Seketika itu juga Fulan marah dan ingin menghajar Alan karena ucapannya itu. Namun kemudian, ia berpikir ulang dan meredam dirinya seraya berkata, “apa maksudmu?”.

Alan menjawab, “Karena kamu mengingkari anugerah dan nikmat Allah Subhaanahu Wata’ala atasmu.”

“Bagaimana hal itu bisa terjadi?” tanya Fulan.

Alan berkata, “Bukankah Allah Subhaanahu Wata’ala Pemberi karunia dan anugerah?”

“Benar,” jawab Fulan.

“Adakah Dia berhak disyukuri atas hal itu?” tandas Alan.

“Tentu,” jawab Fulan.

“Jika demikian, bagaimana cara bersyukur kepadaNya?” kejar Alan.

Fulan terdiam sejenak seraya memeras otaknya namun tidak menemukan jawaban, lalu berkata dengan lirih, “Aku tidak tahu.”

Tampaknya ia malu, kemudian diam sejenak seraya berkata, “Tolong tunjukkan kepadaku jalan untuk bersyukur kepadaNya!”

Alan berkata, “Untuk merealisasikan rasa syukur, harus melakukan dua hal secara bersama-sama, yaitu: Pertama, Kamu mengakui anugerah dan ihsan (kebaikan)Nya dari lubuk hatimu yang paling dalam, bukan dengan lisanmu saja. Untuk menunjukkan hal itu, harus kamu buktikan dengan meletakkan dahimu di tanah seraya bersujud dan tunduk kepadaNya. Kedua, Kamu menjaga nikmat-nikmat tersebut dengan menempatkannya pada posisi-posisi yang Dia ridhai.”

Fulan menimpali, “Ucapanmu ini benar-benar tulus. Aku berjanji padamu di hadapan Allah Subhaanahu Wata’ala untuk tidak meninggalkan shalat selama hayat di kandung badan. Tetapi aku juga punya teman yang dalam masalah shalat sama seperti kondisiku ini. Sudikah kamu menorehkan untukku untaian kata mengenai hal ini yang akan aku sampaikan kepadanya? Semoga saja Allah Subhaanahu Wata’ala menganugerahinya hidayah melaluimu, sehingga dengan shalatnya itu ia menyambung kembali hubungannya yang terputus dengan Allah Subhaanahu Wata’ala. Dan hal ini adalah lebih baik bagimu daripada unta merah (harta yang paling berharga, pent).

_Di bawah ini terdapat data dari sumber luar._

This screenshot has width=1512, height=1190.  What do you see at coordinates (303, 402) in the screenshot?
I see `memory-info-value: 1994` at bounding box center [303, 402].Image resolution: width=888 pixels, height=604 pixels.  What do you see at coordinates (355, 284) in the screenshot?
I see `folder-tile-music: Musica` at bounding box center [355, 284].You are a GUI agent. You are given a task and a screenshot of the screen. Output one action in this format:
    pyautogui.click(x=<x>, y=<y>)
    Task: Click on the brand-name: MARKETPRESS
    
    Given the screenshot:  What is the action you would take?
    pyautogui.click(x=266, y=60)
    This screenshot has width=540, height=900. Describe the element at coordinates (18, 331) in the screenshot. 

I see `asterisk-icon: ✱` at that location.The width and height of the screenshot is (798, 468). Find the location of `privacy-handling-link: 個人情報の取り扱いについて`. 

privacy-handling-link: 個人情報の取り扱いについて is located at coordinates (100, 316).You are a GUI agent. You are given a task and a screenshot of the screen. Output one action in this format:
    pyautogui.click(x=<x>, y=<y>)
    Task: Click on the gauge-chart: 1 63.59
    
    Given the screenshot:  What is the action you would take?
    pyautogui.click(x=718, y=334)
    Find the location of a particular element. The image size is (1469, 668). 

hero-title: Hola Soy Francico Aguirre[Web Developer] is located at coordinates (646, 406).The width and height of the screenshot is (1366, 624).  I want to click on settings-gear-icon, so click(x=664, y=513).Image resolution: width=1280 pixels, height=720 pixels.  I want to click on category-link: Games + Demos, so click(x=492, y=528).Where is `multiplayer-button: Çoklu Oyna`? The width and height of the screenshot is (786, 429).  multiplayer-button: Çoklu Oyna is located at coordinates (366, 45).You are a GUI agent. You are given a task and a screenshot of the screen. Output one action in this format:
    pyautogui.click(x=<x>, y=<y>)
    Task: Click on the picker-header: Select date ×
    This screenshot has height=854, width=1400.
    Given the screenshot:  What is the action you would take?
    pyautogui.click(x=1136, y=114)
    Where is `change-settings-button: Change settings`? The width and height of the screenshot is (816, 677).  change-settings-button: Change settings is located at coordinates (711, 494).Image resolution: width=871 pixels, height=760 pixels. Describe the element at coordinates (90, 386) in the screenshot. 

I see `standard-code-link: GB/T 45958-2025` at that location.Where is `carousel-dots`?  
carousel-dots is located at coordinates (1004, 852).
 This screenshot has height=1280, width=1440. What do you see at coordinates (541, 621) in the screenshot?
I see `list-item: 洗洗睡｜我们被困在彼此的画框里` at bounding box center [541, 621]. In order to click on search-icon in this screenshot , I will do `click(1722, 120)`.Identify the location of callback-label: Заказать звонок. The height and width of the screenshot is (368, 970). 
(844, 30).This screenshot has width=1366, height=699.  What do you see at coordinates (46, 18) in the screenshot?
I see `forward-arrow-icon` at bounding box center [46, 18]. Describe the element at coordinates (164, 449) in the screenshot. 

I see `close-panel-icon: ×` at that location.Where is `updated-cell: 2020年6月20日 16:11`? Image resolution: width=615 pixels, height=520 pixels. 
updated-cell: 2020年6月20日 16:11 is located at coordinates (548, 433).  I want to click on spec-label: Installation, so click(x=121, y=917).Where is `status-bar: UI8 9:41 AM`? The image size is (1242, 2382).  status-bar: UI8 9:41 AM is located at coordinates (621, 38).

“Dengan senang hati dan merupakan kehormatan serta nikmat tiada tara bagiku (bila memenuhi permintaanmu)”, sambut Alan.

Lalu ia pun menulis kepadanya,
“Saudara tercinta, -semoga Allah Subhaanahu Wata’ala senantiasa memberikan keselamatan untukmu-, Aku pernah mendengar suatu perkataan baik, yang ingin aku rangkai menjadi beberapa kata di atas kertas ini. Harapanku semoga mendapatkan tempat di dalam hatimu sebagaimana ia mendapatkan tempat di dalam hatiku. Salam.”